Topographic beam blocking is a problem at many radars across the United States. Large azimuthal sections of some radars are blocked entirely in mountainous areas. However, many radars are affected by partial beam blocking, in which some percentage of the radar beam energy is blocked by the terrain. There, enough energy makes it past the terrain to allow useful, albeit biased, energy returns to the radar.

Even in areas where less than 50% of the beam is blocked, significant reflectivity errors (up to 3 dB) occur. At moderate reflectivities, short-term rain rates are not seriously affected. However, using the typical National Weather Service reflectivity-to-rainfall (Z-R) relationship, at reflectivities near 50 dBZ, a 2 dB error can cause rainfall underestimates around 17 mm hr^-1, and a 3 dB error can cause rainfall underestimates greater than 24 mm hr^-1 (almost 1 in. hr^-1). Rainfall errors double at reflectivities above 55 dBZ. Such errors in a typical flash flooding event, in which heavy rain may last more than one hour, could cause radar operators to miss rainfall accumulations which trigger flash flooding.

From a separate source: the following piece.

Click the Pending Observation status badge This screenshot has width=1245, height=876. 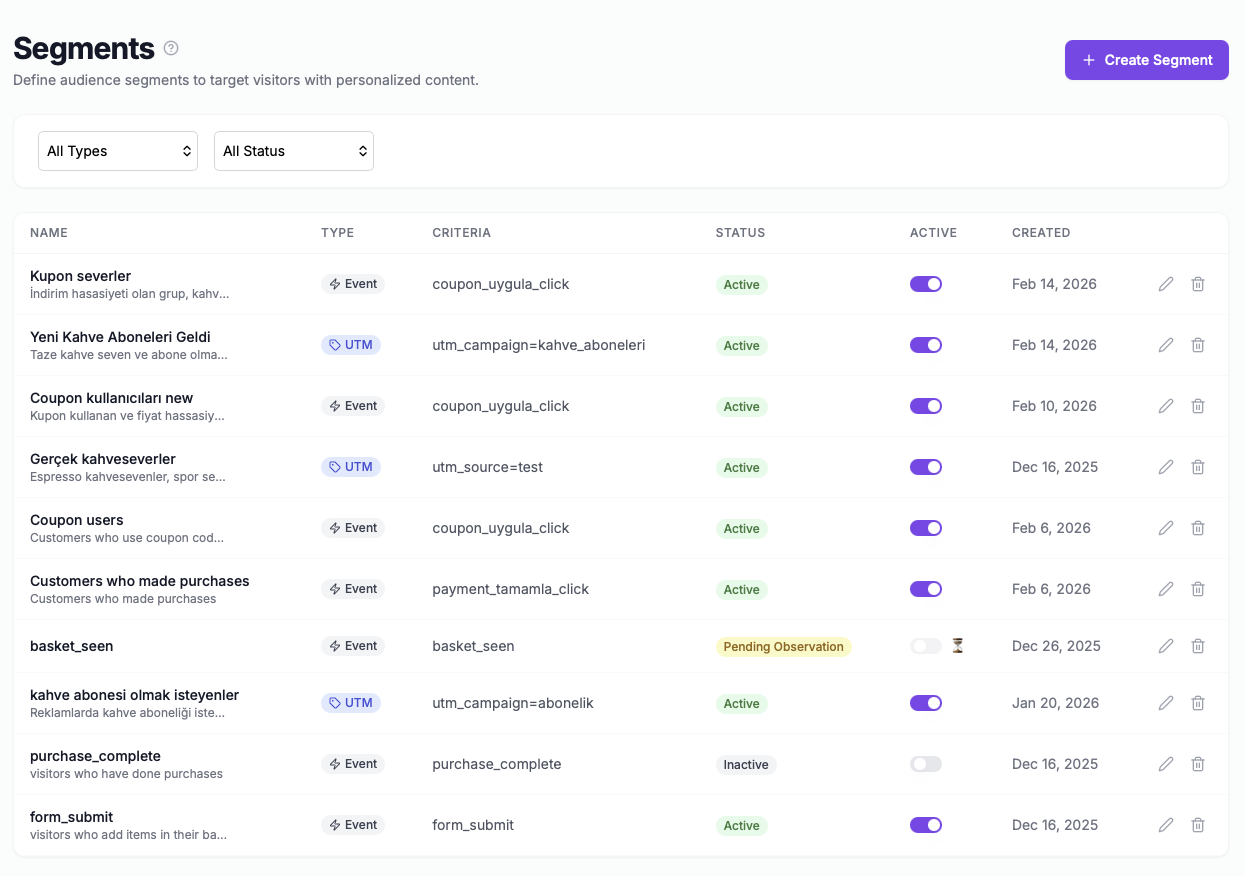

The Blocking of Radar by Elevation and Azimuth Model (BREAM) is designed to correct radar reflectivities in areas affected by partial beam blockage, allowing more uniform estimates of rainfall over an area for a given Z-R relationship, and more accurate estimates of rainfall in general. The BREAM model is rather simple, assuming a uniform radar beam with a circular cross-section, standard propagation, and topographic information from the GLOBE Digital Elevation Model (DEM). Since actual blocking and associated reflectivity errors are only calculated once for a given radar, computation times for real-time reflectivity corrections would be manageable. This could allow implementation of BREAM into local National Weather Service offices, as part of the Advanced Weather Information Processing System (AWIPS), or as a stand-alone program on any computer.

The process of using BREAM to determine beam blocking and subsequent reflectivity loss, by azimuth and range, will be demonstrated. The blocking patterns computed by BREAM for example radars will be shown and compared to actual blocking patterns at those radars. Case studies of corrected reflectivity and radar rainfall estimates will be presented for heavy rain events, and the results will be compared to actual rain-gauge and one-minute ASOS observations. Finally, an algorithm in BREAM which computes, by azimuth, the minimum elevation angle at which no beam blocking occurs for a given radar will be presented. In cases of partial beam blocking, it will be shown that increasing radar elevation angle by only 0.5 degrees can eliminate beam blocking altogether at up to 90% of azimuthal directions experiencing blocking.